Rationalisation des offres d'accueil à l'échelle intercommunale
Ces accueils sont "conformes à la réglementation malgré les contraintes". L'étude recense un certain nombre de défis liés aux évolutions du contexte administratif. "Historiquement à portée communale", les ALSH ont désormais "de plus en plus souvent des interlocuteurs intercommunaux" : 64% d'entre eux sont désormais sous la compétence d'établissements de coopération intercommunale, avec pour beaucoup des changements d'EPCI en 2017.
Nombre d'intercommunalités ont opté pour des stratégies de rationalisation des offres d'accueil, ce qui peut se traduire par une perte de proximité et d'attractivité pour les communes qui perdent leur centre. Pour d'autres communes, la "nouvelle carte territoriale" est plutôt une chance, puisque leurs accueils sont destinés à accueillir les enfants d'autres communes et donc à être consolidés. Autre cas de figure : la mise en place de fonctionnements en réseau entre plusieurs centres à l'échelle intercommunale.
La contractualisation pousse les ALSH à "promettre beaucoup à moyens très réduits"
Par ailleurs, les centres de loisirs doivent faire face à une autre tendance lourde : le passage d'une logique de conventionnement à une logique de contractualisation. "Encore marginales il y a une dizaine d’années", les délégations de service public concernent 16% des ALSH associatifs de l'étude. Revers de la médaille selon les auteurs : la contractualisation "pousse souvent les acteurs à promettre beaucoup à moyens très réduits, dans l’espoir de maintenir des contrats avec la collectivité, parfois au détriment de la qualité d’exercice ou d’accueil pour les enfants". Si certains opérateurs "refusent" de se plier à ce nouveau cadre, d'autres "y voient une opportunité de se développer en mutualisant des modalités de gestion, d’intervention et des ressources financières et humaines".

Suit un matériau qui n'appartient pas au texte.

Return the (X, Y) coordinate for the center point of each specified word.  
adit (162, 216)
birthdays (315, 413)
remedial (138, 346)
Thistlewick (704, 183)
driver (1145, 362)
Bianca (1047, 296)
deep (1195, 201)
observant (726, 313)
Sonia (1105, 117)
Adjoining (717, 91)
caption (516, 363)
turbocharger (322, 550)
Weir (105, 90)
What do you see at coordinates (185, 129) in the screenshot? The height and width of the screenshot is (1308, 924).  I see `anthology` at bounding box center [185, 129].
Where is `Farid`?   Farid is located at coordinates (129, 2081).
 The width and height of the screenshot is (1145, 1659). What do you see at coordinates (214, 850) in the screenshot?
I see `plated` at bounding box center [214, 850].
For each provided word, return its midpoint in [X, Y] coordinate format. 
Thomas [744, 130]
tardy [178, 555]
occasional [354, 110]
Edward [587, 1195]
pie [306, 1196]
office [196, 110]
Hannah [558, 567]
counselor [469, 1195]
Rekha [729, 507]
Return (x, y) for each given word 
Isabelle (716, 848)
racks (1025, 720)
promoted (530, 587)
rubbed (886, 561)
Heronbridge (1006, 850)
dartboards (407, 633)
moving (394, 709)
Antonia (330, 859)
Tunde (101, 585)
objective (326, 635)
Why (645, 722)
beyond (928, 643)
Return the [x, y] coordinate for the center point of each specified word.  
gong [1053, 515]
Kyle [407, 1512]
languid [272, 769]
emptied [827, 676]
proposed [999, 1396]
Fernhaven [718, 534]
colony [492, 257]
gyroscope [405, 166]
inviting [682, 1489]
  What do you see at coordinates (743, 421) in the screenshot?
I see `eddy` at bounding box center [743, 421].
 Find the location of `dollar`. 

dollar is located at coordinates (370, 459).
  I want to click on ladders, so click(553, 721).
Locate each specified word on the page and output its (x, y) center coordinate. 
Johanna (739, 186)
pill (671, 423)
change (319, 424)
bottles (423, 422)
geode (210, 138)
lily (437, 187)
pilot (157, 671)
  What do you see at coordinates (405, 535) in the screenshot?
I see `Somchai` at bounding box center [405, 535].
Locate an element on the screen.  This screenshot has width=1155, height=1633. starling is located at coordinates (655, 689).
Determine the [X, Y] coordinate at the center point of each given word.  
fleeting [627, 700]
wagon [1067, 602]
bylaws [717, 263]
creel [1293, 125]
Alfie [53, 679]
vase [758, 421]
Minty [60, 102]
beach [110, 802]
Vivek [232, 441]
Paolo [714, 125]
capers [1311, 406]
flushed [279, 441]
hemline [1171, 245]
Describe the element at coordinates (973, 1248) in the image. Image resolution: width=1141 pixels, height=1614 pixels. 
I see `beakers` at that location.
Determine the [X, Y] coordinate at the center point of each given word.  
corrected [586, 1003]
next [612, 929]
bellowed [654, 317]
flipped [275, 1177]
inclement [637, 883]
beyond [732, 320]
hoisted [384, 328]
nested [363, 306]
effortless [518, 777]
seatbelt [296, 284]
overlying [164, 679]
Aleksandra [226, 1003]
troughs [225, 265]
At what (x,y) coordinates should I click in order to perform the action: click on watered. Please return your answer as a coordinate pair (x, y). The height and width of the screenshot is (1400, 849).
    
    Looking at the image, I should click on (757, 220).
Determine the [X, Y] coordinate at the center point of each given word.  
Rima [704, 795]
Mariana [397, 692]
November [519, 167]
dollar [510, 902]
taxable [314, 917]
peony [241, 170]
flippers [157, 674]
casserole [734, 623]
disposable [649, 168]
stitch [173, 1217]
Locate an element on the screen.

En dépit de ces difficultés, 75% des centres d'accueil "déclarent que leur activité est importante ou essentielle pour les élus et qu’ils se sentent soutenus". Outre le soutien financier au bénéfice de la quasi-totalité des centres, les collectivités mettent à disposition des locaux (pour 90% des ALSH répondants) et parfois du personnel (37%). Elles peuvent également faciliter l'accès des enfants au centre (24%) ou encore soutenir financièrement les familles (22%).
Inquiétudes sur l'après réforme des rythmes scolaires
La place des ALSH dans l'élaboration des stratégies jeunesse est toutefois variable d'un territoire à l'autre ; seuls 45% d'entre eux seraient ainsi impliqués dans les contrats enfance jeunesse (CEJ). La "disparition programmée" des CEJ est source d'"incertitude", tout comme la réduction des contrats aidés – 36% des centres interrogés en emploieraient.
En outre, 33% de l'ensemble des centres interrogés "se déclarent mobilisés dans le cadre des plans éducatifs de territoire", sachant que "seuls 47% des ALSH ayant participé à l’étude sont ouverts en période périscolaire" et que parmi eux 76% "ont été jusqu’en 2017 ou sont actuellement en charge de l’organisation et de l’animation des TAP [temps d'activités périscolaires] sur leur territoire".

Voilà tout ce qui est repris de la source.